Padahal, menurut Hasyim, skema relokasi sudah sangat jelas. Lahan seluas 7 hektare milik Dinas Perkim di dekat desa sudah disiapkan. Bahkan, ploting kapling untuk warga RT 01 dan RT 02 sudah diatur di atas kertas.
"Kepercayaan masyarakat sampai hari ini sudah habis, semuanya cuma hanya janji doang. Kalau begini terus, warga masyarakat sampai bertanya, apakah ini menunggu korban jiwa ?" keluh Hasyim.
Berdasarkan data verifikasi akhir, Hasyim menyebut terdapat 101 Kepala Keluarga (KK) yang dinyatakan valid harus direlokasi karena rumahnya berada di zona merah, menyusut dari data awal 113 KK setelah dilakukan verifikasi ketat.
Warga Terpaksa Balik ke Zona Bahaya
Dampak dari tidak cairnya bantuan tersebut sangat fatal. Ketua RT 01 RW 07 Kampung Gempol, Teteng, mengungkapkan fakta miris bahwa banyak warganya yang sempat mengungsi kini terpaksa kembali menempati rumah rusak mereka di zona bahaya.
Alasannya sederhana namun pilu, mereka kehabisan uang untuk membayar kontrakan.
"Tadi kan beberapa warga ini terpaksa kembali lagi, padahal sebelumnya mereka sempat mengontrak. Itu masalahnya nggak dibayar kontrakannya," ujar Teteng.
Teteng menjelaskan, saat awal bencana, warga bersedia pindah dan mengontrak rumah di wilayah aman seperti Cikadu hingga Palabuhanratu karena memegang janji tertulis di atas meterai.
"Tadinya kan masalahnya perjanjian ya di atas segel, tanda tangan untuk memberikan uang. Nah itu enggak ada muncul-muncul uang kontrakannya, jadi balik lagi ke sini," beber Teteng.
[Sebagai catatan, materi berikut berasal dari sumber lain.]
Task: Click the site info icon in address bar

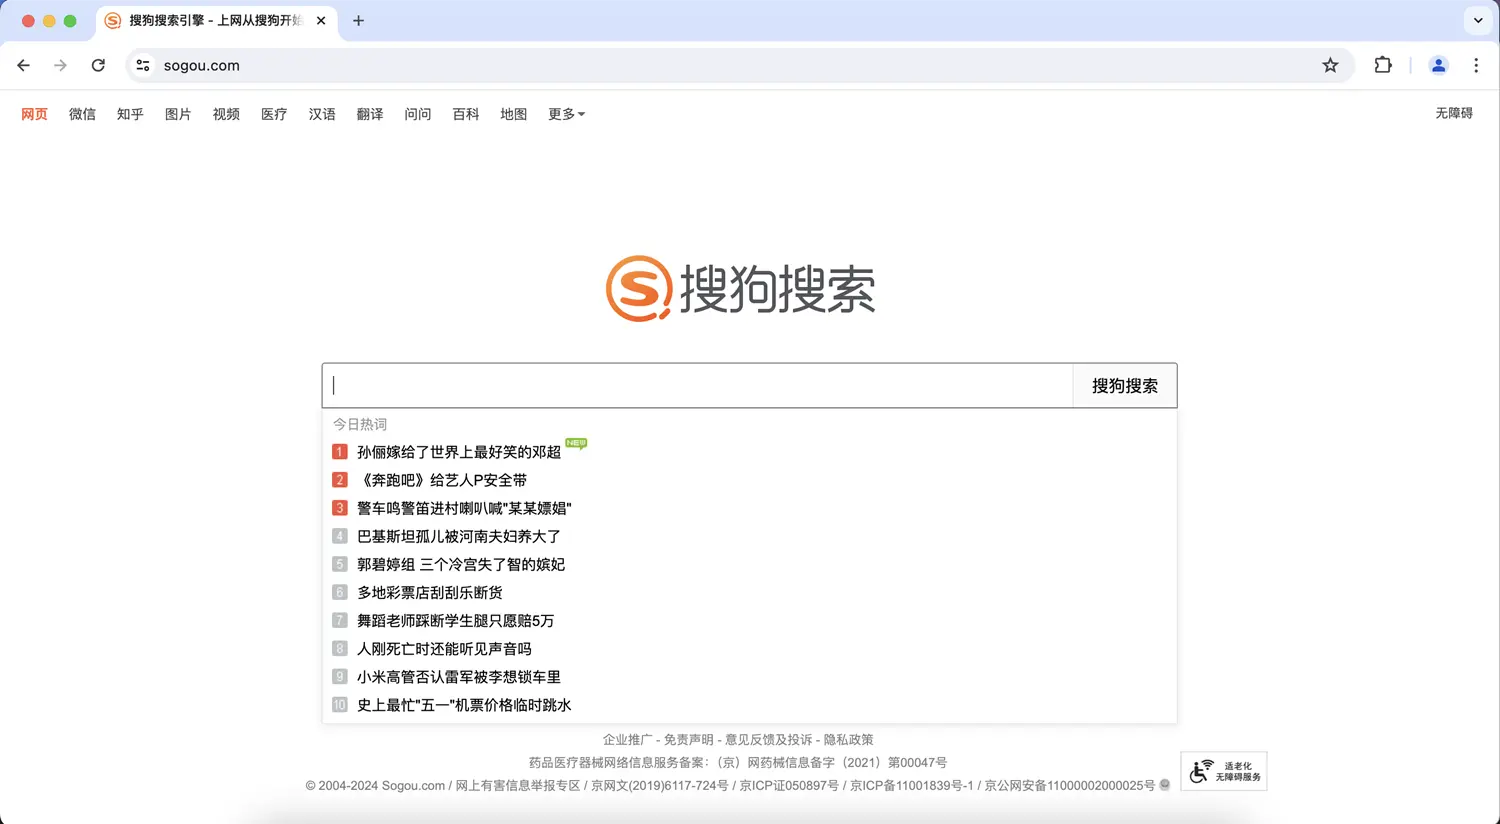Action: tap(143, 65)
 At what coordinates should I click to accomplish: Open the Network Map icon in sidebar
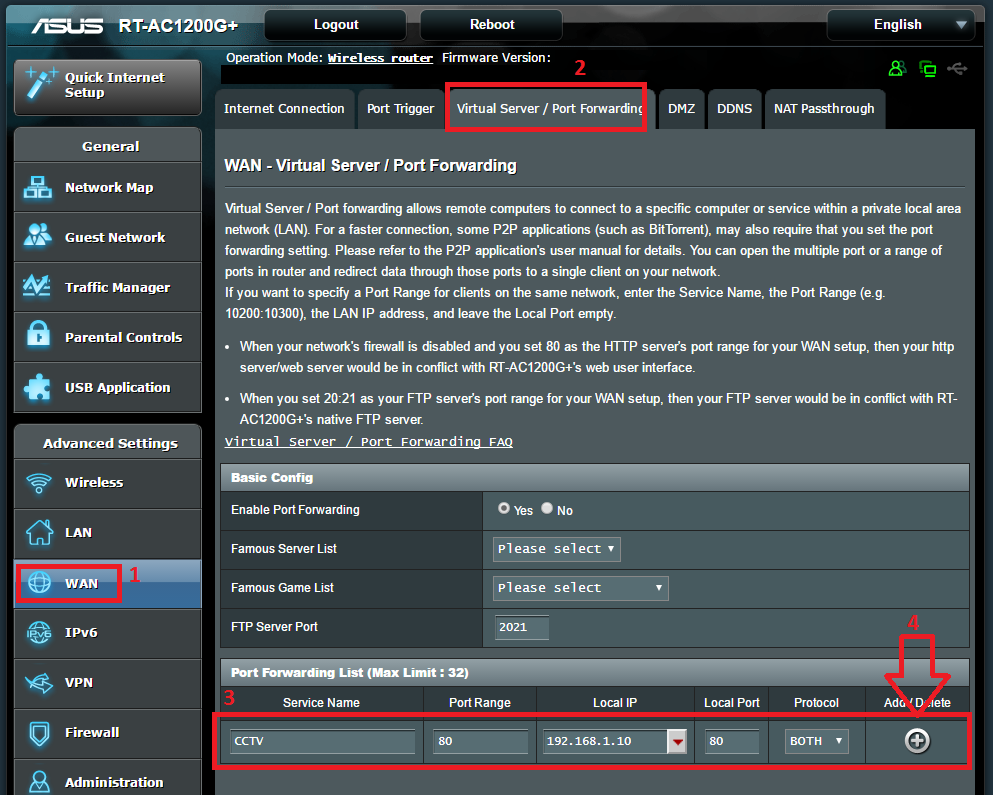tap(39, 187)
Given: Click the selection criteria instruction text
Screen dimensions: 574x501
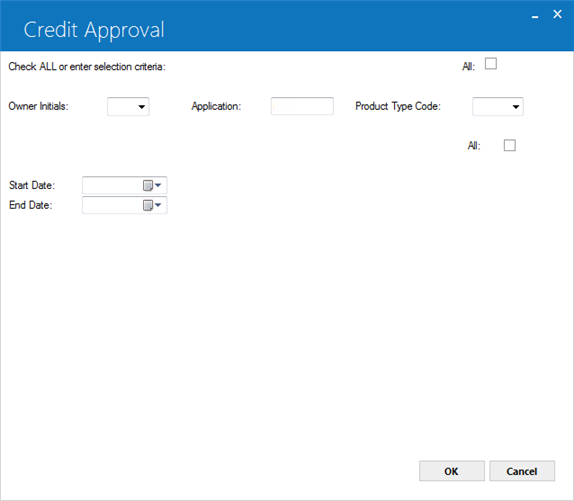Looking at the screenshot, I should click(x=87, y=67).
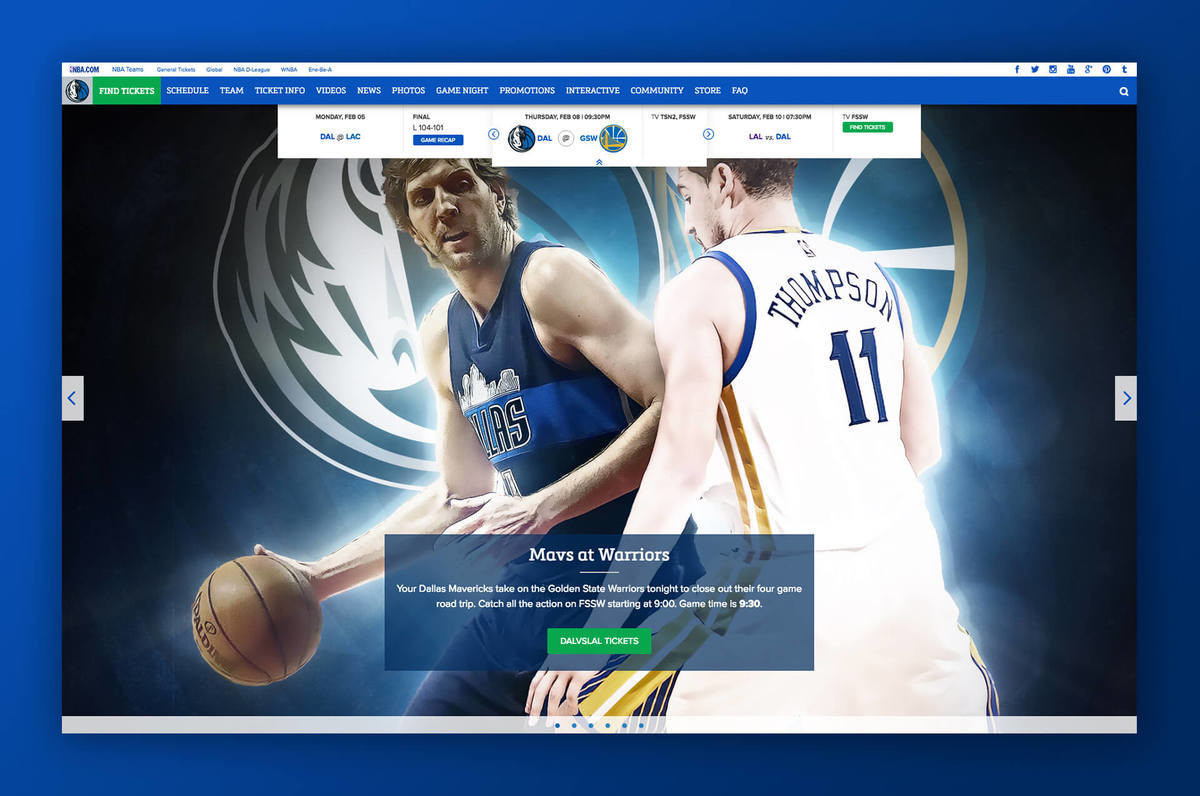This screenshot has width=1200, height=796.
Task: Open the Tumblr social icon
Action: tap(1124, 69)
Saat dikonfirmasi siapa pihak yang memberikan janji tersebut, Teteng menjawab singkat, "Itu dari BNPB," lirihnya.
Warga sebenarnya sempat ditawari lokasi sementara di area Balai Desa. Namun, menurut Teteng, lokasi tersebut ditolak warga karena kondisinya dinilai sama-sama rawan pergerakan tanah.
"Tempatnya di balai desa, cuman itu kan enggak cocok ya. Istilahnya sudah dikontrol begini, tapi kayak begini tempatnya masih sama-sama gitu (kondisinya), buat apa," pungkasnya.
Sekadar diketahui, Kampung Gempol mengalami bencana pergerakan tanah dahsyat pada akhir tahun 2024 silam, tepatnya bermula pada awal Desember 2024.
Fenomena alam ini memporak-porandakan puluhan rumah warga hingga fasilitas pendidikan, dan memaksa wilayah tersebut dinyatakan sebagai Zona Merah atau area terlarang untuk hunian oleh tim Geologi.
Sejak saat itu, kampung yang dulunya ramai ini perlahan ditinggalkan hingga kondisinya kini nyaris tak berpenghuni bak 'kampung mati', menyisakan puing-puing bangunan yang kian rapuh dimakan usia dan cuaca.